Human parainfluenza virus (hPIV) is one of the leading causes of respiratory tract disease in infants and children, estimated to be responsible for one third of 5 million cases per year in the United States alone. A glycoprotein called haemagglutinin-neuraminidase (HN) at the virus envelope encompasses three key functions in virus infection and spread. The hPIV HN recognizes and attaches to sialoglycoconjugates present on the host cell and subsequently activates the fusion machinery, thereby facilitating infection. Upon virus replication, hPIV HN cleaves sialic acid from host cell receptors allowing viral spread to uninfected cells. Despite continuous efforts, neither antiviral drugs nor vaccines are approved for clinical use against parainfluenza virus to date and this reinforces the urgent need for new therapeutic discovery strategies. The viral surface glycoprotein HN represents an ideal target for the development of the urgently needed antiviral agents. We have used a multidisciplinary approach to discover designer potent inhibitors that target a novel structural feature associated with the human parainfluenza virus type 3 surface glycoprotein haemagglutinin-neuraminidase. This novel feature is the flexible 216-loop which can move to a more open form creating a cavity (the 216-cavity) that can be occupied by properly designed inhibitors. We have utilized molecular dynamics simulations to simulate binding of the newly designed inhibitors at the protein and to test their capacity to force the 216-loop open and occupy the created 216-cavity.
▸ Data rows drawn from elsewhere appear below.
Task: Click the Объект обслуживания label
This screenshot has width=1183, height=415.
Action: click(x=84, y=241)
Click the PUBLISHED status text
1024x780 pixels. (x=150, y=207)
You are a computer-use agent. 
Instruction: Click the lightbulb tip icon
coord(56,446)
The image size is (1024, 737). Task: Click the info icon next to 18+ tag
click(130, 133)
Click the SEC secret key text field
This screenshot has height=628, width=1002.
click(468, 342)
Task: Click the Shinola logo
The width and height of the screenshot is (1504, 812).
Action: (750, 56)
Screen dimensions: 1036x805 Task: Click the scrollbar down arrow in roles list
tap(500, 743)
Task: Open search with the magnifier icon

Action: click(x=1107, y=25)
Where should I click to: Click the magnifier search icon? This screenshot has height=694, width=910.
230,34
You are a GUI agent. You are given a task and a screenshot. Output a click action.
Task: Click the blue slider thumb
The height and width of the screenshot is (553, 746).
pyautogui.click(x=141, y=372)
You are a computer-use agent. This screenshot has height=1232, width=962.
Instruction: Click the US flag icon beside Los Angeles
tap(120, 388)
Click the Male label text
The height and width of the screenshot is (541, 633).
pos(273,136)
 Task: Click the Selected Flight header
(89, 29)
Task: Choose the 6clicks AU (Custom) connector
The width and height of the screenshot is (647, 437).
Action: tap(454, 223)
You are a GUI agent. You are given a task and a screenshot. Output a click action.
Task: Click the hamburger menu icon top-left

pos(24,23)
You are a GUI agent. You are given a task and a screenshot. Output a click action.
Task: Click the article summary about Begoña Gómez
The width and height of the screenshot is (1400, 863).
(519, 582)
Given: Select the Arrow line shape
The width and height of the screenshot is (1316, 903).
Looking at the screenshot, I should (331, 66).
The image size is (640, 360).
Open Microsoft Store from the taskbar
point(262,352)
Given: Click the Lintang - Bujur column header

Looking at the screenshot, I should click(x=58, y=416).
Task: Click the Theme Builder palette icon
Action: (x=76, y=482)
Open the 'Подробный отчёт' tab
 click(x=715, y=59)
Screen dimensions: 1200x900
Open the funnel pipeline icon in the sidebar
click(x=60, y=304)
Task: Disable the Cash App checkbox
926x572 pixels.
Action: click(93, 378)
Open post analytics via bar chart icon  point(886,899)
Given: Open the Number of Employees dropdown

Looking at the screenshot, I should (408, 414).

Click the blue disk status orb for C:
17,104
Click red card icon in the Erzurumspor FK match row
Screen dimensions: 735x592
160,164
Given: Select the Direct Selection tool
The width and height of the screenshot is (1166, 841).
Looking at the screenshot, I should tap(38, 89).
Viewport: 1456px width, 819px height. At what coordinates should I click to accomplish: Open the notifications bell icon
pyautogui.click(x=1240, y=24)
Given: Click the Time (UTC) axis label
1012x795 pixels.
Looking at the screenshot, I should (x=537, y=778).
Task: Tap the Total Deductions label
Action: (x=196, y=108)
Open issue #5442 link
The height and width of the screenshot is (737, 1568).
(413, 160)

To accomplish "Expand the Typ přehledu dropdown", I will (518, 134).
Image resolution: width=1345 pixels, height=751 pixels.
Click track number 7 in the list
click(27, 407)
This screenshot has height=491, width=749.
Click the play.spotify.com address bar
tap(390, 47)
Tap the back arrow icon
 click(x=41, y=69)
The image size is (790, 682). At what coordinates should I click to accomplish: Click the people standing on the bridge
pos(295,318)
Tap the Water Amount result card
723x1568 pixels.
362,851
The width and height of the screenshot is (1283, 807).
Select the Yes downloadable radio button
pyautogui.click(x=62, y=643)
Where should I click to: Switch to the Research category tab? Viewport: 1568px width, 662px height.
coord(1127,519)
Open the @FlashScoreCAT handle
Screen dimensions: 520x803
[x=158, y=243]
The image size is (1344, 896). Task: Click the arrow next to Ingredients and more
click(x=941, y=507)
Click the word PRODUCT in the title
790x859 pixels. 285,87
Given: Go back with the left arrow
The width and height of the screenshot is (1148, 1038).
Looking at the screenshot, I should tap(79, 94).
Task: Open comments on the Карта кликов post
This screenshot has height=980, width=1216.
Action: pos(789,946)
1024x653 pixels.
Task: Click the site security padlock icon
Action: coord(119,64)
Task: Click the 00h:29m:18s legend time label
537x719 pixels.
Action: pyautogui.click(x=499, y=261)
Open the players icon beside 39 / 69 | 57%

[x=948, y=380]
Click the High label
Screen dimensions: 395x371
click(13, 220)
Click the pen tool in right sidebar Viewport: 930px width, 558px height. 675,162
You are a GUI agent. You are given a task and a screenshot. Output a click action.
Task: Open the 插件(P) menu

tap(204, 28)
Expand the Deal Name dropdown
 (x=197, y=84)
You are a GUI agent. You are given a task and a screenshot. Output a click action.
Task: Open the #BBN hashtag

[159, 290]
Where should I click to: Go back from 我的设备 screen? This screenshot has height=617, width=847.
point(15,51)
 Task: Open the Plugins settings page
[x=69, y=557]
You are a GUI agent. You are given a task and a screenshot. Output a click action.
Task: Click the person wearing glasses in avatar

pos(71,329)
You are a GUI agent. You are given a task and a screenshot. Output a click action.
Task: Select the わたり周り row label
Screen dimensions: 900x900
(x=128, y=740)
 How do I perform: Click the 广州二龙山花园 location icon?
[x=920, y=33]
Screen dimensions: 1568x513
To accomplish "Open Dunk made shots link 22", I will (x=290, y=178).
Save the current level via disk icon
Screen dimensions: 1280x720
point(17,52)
The designed dual acting designer inhibitors represent the most potent designer compounds and efficiently block both human parainfluenza virus cell entry and virion progeny release. We have also defined the binding mode of these inhibitors in the presence of whole inactivated parainfluenza virus type 3 and recombinantly-expressed haemagglutinin-neuraminidase by Saturation Transfer Difference NMR spectroscopy. Collectively, our study provides a novel anti-parainfluenza virus pre-clinical candidate and new direction towards the discovery of potential anti-parainfluenza drugs.

Biography:
Dr. Ibrahim El-Deeb was graduated from the Faculty of Pharmacy in Mansoura University, Egypt in 2001. He earned his Masterʼs degree in Medicinal Chemistry in 2006 from the same university and in the following year (2007), he was awarded a PhD scholarship from Korea Institute of Science and Technology in South Korea. During his PhD, he worked on the development of novel kinase inhibitors as anticancer agents. In late 2010, Ibrahim joined the Institute for Glycomics at Griffith University, Australia as a postdoctoral researcher. In 2012, he was awarded a Griffith University Postdoctoral and Research Fellowship (GUPRF) to support his research with in the von Itzstein group where he led the medicinal chemistry research targeting parainfluenza virus. In September 2016, Ibrahim moved to RCSI-Bahrain where he was appointed as a lecturer in Chemistry and where he is continuing his research collaboration with the von Itzstein group in Australia.